A major union has warned of a potential “hammer blow” to the Scottish economy as fears mount for  hundreds of jobs at a Fife heavy engineering group.

BiFab is one of the largest fabricators for the energy industry in Scotland and operates from three yards, two of which are in Fife at Burntisland and Methil.

However, there are concerns the company will move into administration early next week and the GMB union – which represents 440 workers at the site – said urgent answers over its position were needed.

BiFab is currently engaged in the fabrication of subsea structures for the SSE-led Beatrice wind farm in the outer Moray Firth.

It won the £100 million contract to manufacture 26 offshore turbine jackets for Beatrice in June 2016 and the project is due to continue through until the Spring of next year.

© DC Thomson
A welder at work at BiFab Methil

The yard – which employs in excess of 600 staff  – is represented by both Unite and the GMB.

The GMB understands the company has filed for voluntary administration.

“This would be a hammer blow for BiFab’s workers and their communities in Fife and the Isle of Lewis, as well as the wider Scottish economy,”  GMB Scotland Secretary Gary Smith said.

“It goes without saying that our members demand urgent answers from the employer about how it has ended-up in this position less than a year after securing such a significant contract.

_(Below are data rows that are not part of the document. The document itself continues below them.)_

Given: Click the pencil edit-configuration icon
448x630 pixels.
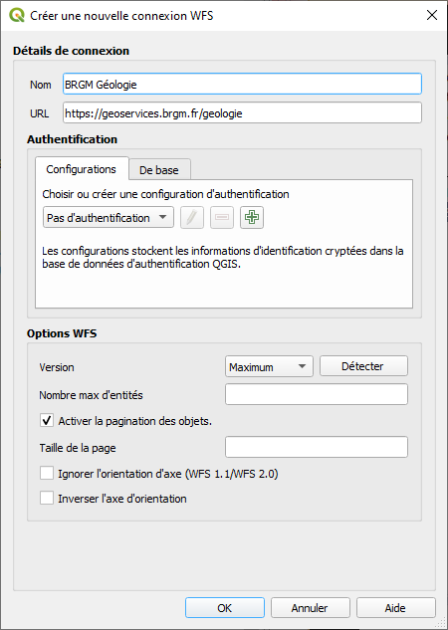Looking at the screenshot, I should 192,218.
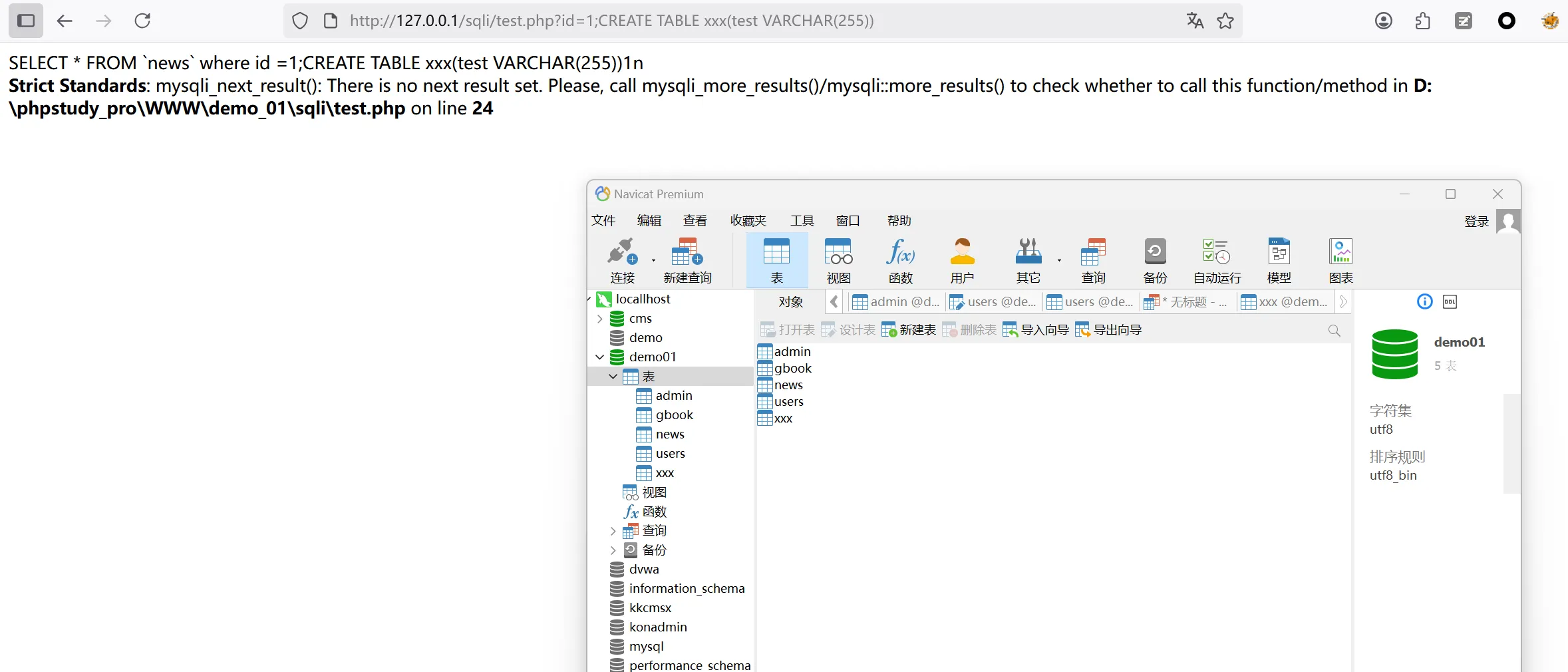This screenshot has width=1568, height=672.
Task: Bookmark page with the star icon
Action: click(1225, 21)
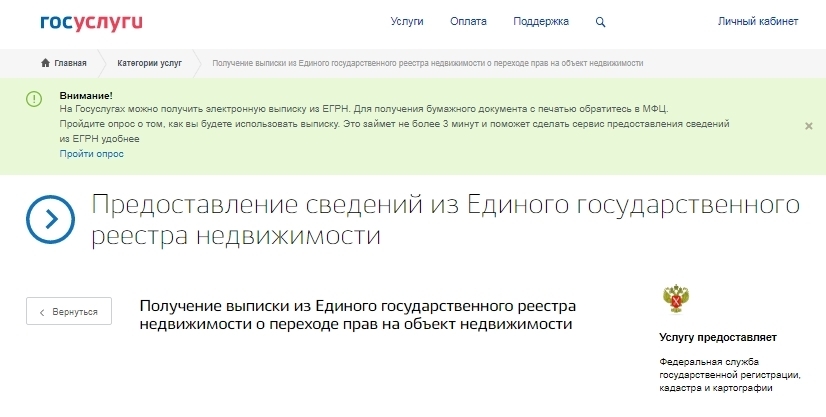The height and width of the screenshot is (417, 826).
Task: Open Личный кабинет
Action: 758,21
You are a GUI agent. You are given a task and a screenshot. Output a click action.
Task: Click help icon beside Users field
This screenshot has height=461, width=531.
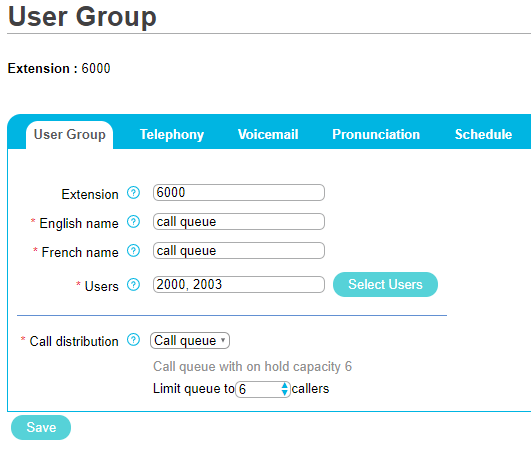point(133,285)

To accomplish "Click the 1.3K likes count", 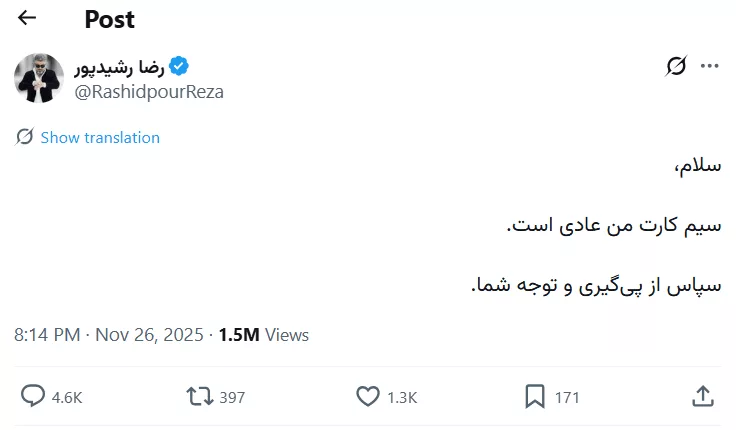I will pos(401,397).
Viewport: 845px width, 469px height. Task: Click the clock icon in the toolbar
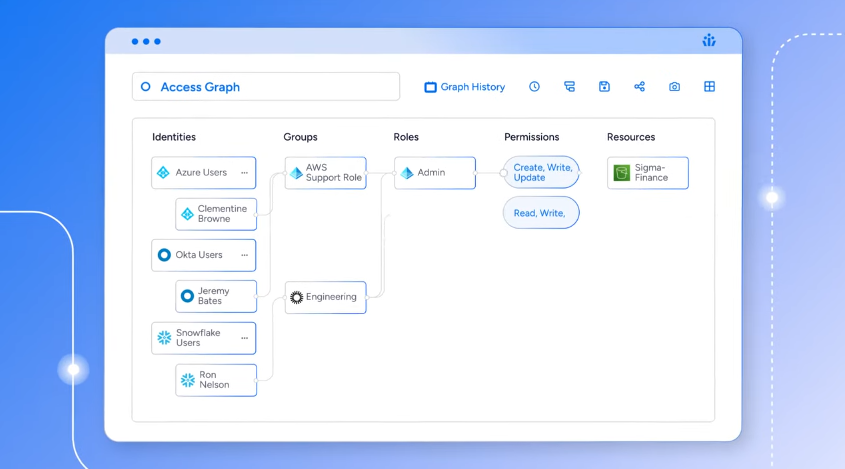pos(534,87)
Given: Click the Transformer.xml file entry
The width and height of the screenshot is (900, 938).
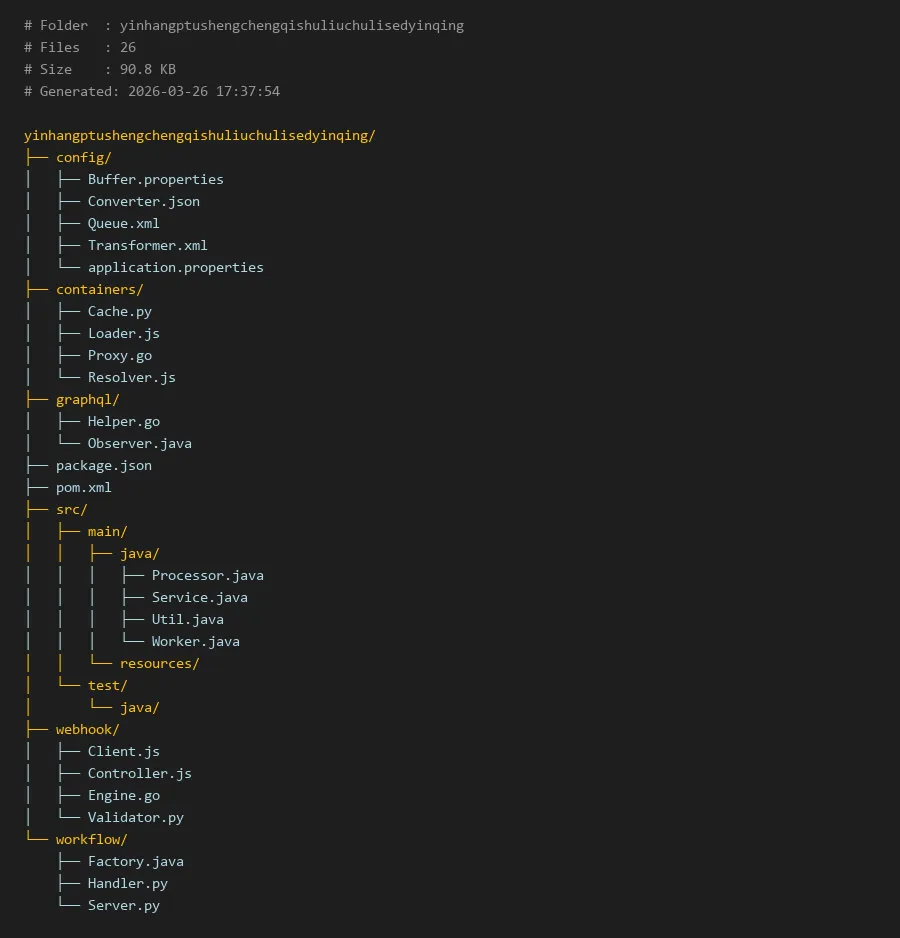Looking at the screenshot, I should click(147, 245).
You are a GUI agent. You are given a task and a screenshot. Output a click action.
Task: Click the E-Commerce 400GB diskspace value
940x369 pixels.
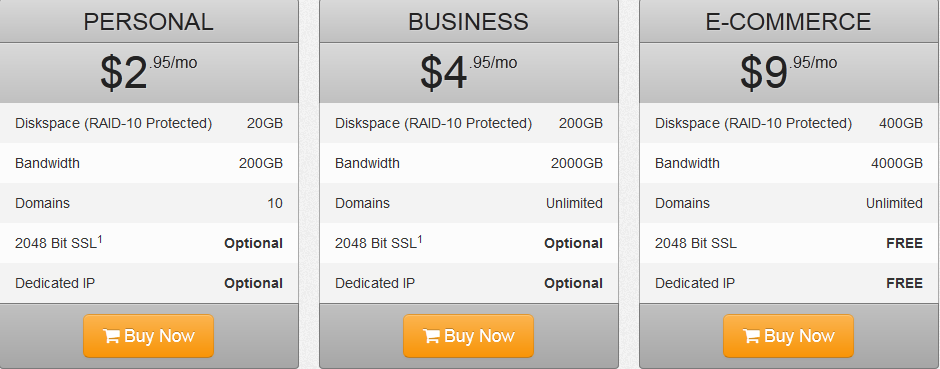click(900, 123)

“We are in contact with the Scottish Government and the possibility of losing over 600 highly skilled and decent paid jobs doesn’t bear thinking about. Letting these workers and their communities go under is not an option.”

The union, Unite said it understood a change in terms in the £100 million Beatrice windfarm project in the outer Moray Firth had caused the crisis.

BiFab won the £100 million contract to manufacture 26 offshore turbine jackets for SSE-led Beatrice in June 2016 and the project is due to continue until spring of next year.

Unite Scotland leader Pat Rafferty said: “Let’s not mince words here the Scottish government cannot stand by and watch BiFab being turned into an industrial graveyard. Make no mistake Unite and its sister unions will not let that happen”

Scottish Government Minister for Business, Innovation and Energy, Paul Wheelhouse, said it will be a “distressing time” for anyone connected with BiFab and confirmed that talks were taking place with BiFab and Scottish Enterprise in the hope of preserving jobs.

He added: “I will also be holding urgent meetings with key agencies and doing everything I can to find a resolution to this situation.

“As always, our PACE (Partnership Action for Continuing Employment) scheme stands ready to step in if there are any redundancies.”

In a post on social media, Buckhaven, Methil, Methilhill and Wemyss Villages ward Councillor, David Graham, said it was “potentially devastating news” for the community.

One of the Cygnus platforms leaving Fife

BiFab – which has been trading in its current form since 2000- was rocked in August when long-serving managing director John Robertson passed away suddenly at the age of 60.

The role has since been taken on by former operations director Martin Adam.

The company has faced challenges down the years due to volatility in work orders from the oil and gas sector.

In late 2015 it warned of tough times ahead following the conclusion of a major topsides order for the Cygnus gas field in the Southern North Sea.

However, securing the Beatrice contract in the summer of 2016 was seen as a major filip for the company.

The Courier contacted BiFab for comment but no statement has been forthcoming.